◆ Work instructions ◆
Exactly the lines from the line that has "Français (36, 7)" through the final line below are to be retyped, and the pictures are not.

◆ Exercise data ◆
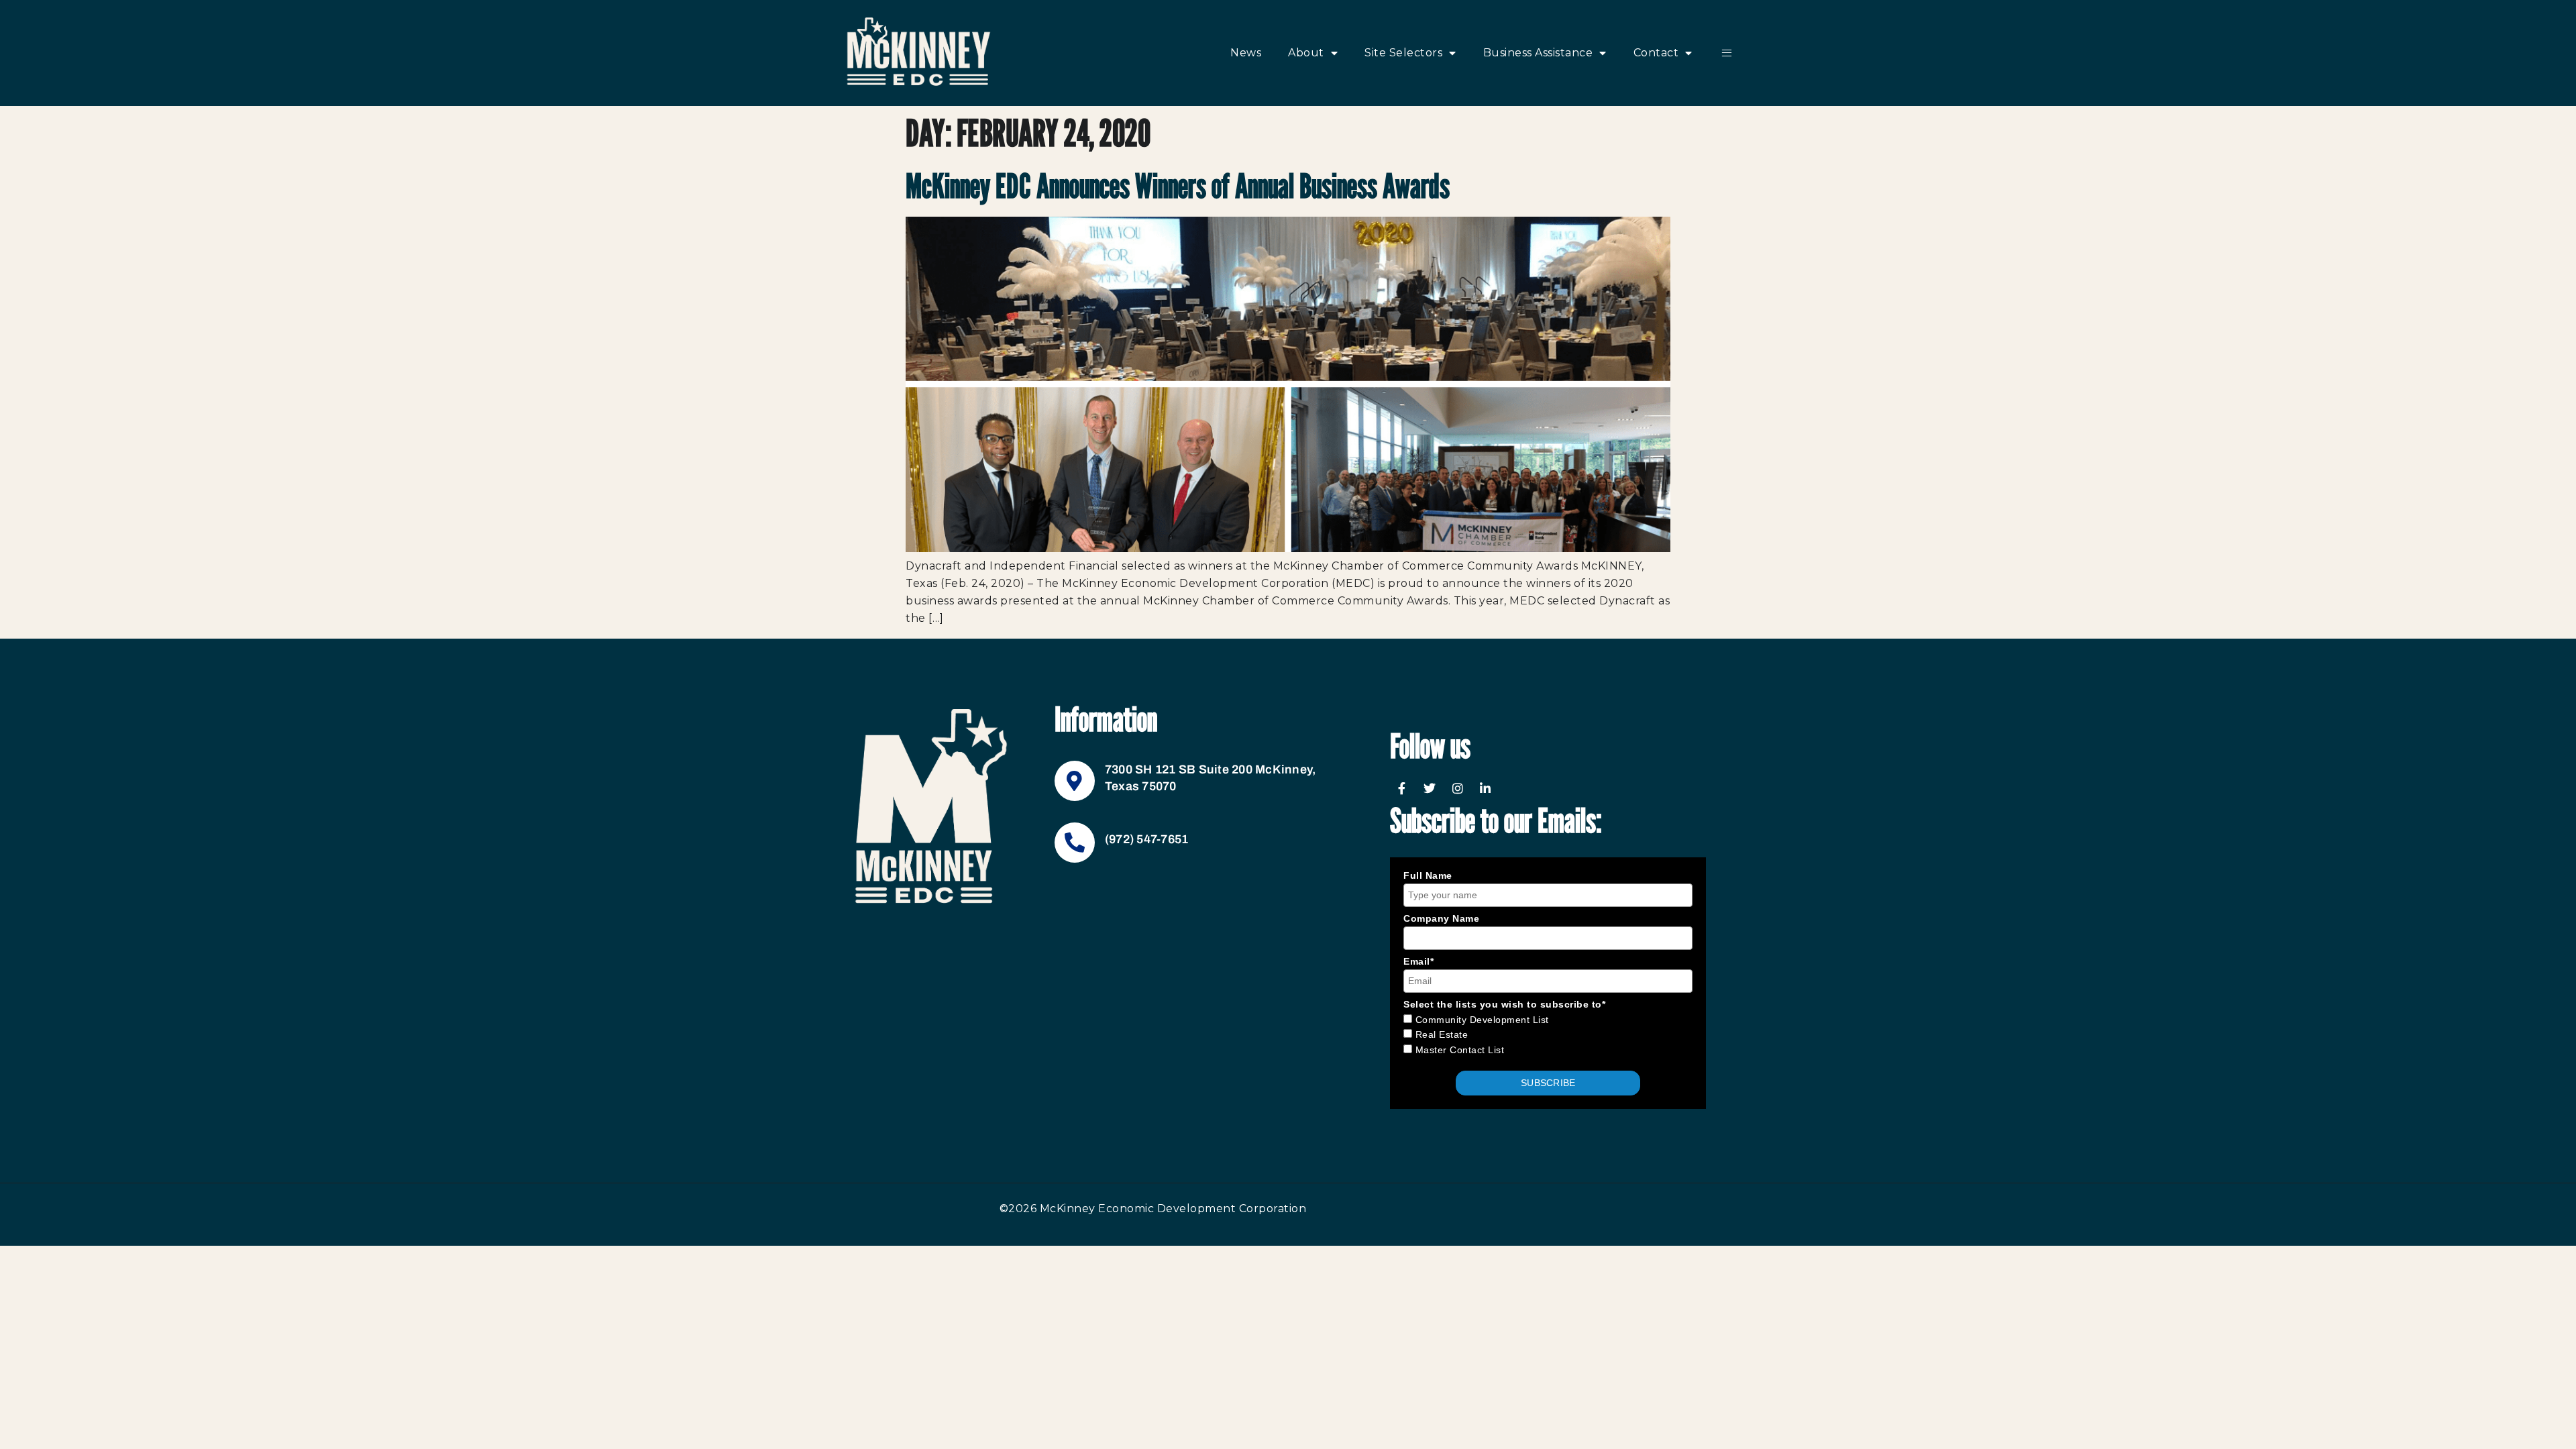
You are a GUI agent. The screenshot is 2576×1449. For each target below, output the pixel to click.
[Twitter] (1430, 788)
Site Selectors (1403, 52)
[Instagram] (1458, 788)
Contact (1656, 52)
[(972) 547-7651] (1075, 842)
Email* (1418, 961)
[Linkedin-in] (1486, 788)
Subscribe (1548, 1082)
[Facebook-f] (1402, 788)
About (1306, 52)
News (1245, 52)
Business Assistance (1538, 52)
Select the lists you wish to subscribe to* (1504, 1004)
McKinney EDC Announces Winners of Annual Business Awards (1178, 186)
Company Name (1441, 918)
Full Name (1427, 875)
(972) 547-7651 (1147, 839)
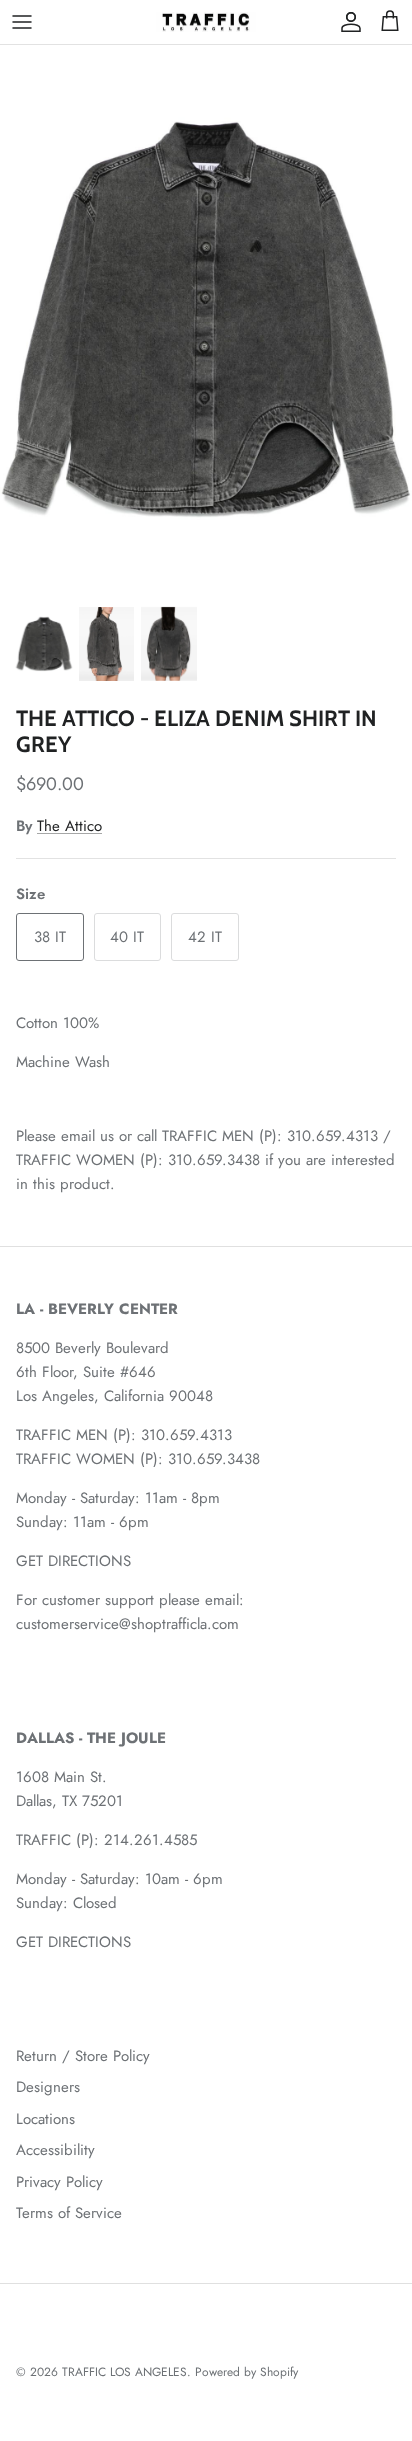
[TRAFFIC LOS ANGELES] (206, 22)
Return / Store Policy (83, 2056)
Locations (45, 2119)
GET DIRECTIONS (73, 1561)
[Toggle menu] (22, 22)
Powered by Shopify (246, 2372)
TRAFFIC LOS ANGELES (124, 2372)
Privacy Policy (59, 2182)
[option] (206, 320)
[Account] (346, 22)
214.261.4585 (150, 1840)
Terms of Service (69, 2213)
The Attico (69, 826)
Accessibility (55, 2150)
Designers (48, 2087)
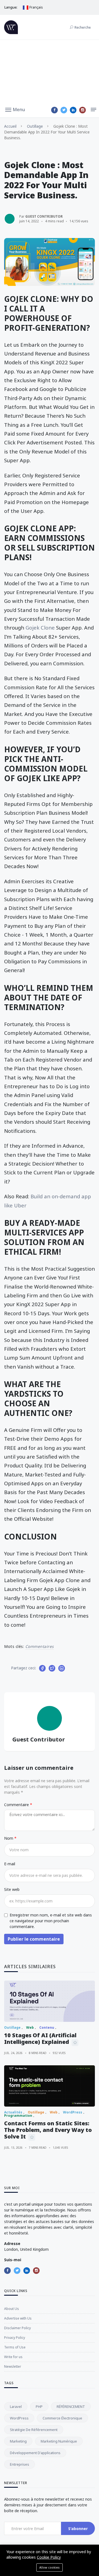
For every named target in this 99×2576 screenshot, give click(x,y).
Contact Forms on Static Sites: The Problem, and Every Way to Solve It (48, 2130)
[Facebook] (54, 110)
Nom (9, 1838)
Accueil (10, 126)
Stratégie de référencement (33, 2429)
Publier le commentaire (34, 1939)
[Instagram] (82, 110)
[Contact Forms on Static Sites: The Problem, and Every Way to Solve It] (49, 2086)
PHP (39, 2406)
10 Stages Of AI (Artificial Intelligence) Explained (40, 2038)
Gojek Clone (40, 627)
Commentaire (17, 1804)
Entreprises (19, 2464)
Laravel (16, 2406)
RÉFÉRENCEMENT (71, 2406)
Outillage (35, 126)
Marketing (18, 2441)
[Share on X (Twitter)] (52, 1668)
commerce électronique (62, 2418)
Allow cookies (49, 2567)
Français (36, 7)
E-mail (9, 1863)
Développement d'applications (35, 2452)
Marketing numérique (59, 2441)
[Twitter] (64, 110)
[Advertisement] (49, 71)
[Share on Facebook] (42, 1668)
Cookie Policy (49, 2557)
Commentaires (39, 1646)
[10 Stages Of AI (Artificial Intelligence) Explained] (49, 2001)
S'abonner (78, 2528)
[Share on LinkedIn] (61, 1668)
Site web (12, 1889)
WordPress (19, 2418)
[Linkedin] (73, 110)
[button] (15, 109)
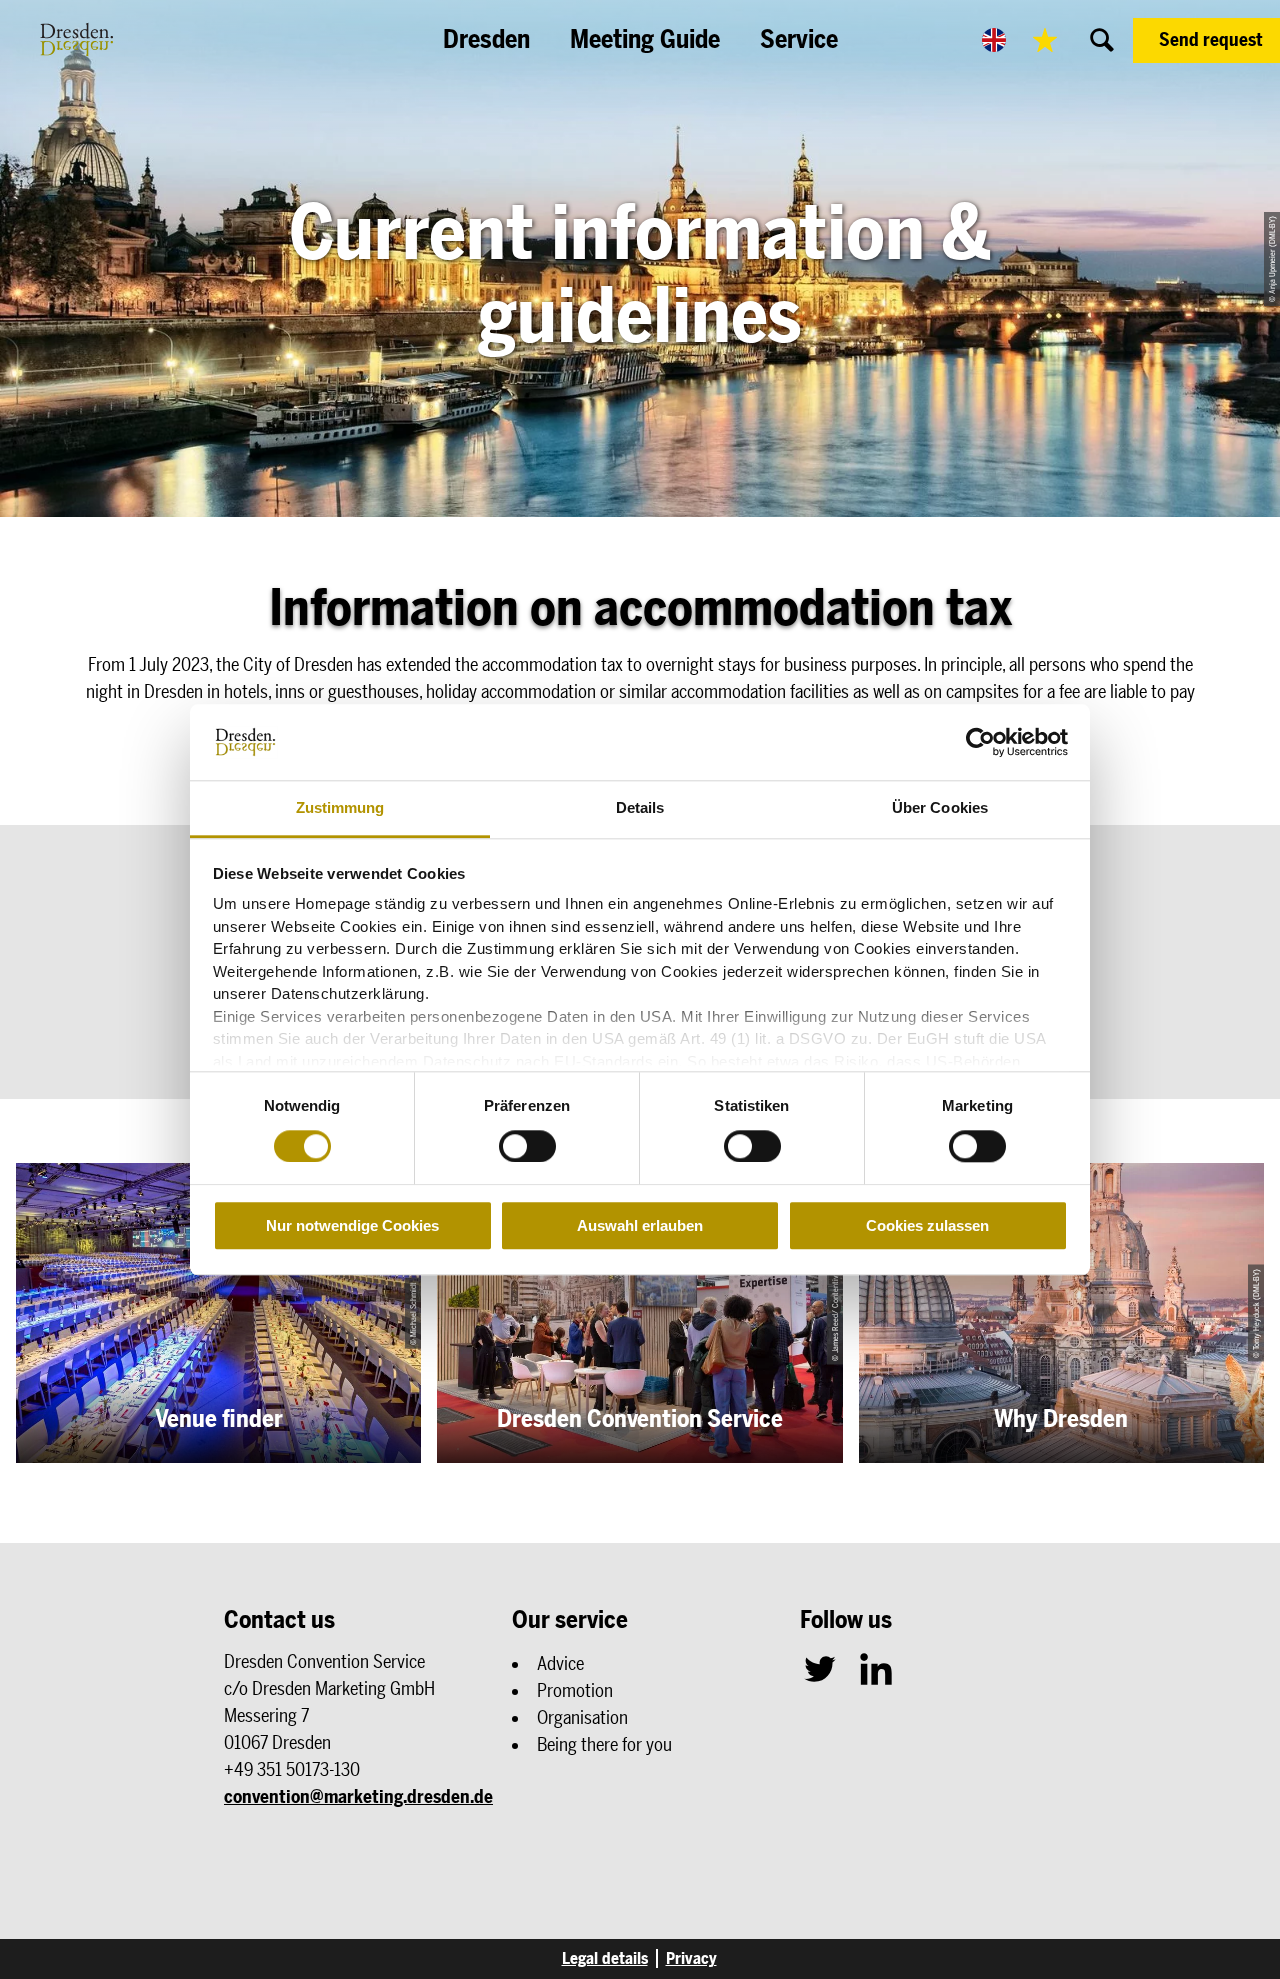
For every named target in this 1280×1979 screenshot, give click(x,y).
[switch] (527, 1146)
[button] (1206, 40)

◆ Reply ◆
Français (36, 7)
E-mail (9, 1863)
Développement d'applications (35, 2452)
Marketing numérique (59, 2441)
[Twitter] (64, 110)
[Advertisement] (49, 71)
[Share on Facebook] (42, 1668)
Cookie Policy (49, 2557)
Commentaires (39, 1646)
[10 Stages Of AI (Artificial Intelligence) Explained] (49, 2001)
S'abonner (78, 2528)
[Share on LinkedIn] (61, 1668)
Site web (12, 1889)
WordPress (19, 2418)
[Linkedin] (73, 110)
[button] (15, 109)
For every named target in this 1280×1979 screenshot, give click(x,y).
[switch] (527, 1146)
[button] (1206, 40)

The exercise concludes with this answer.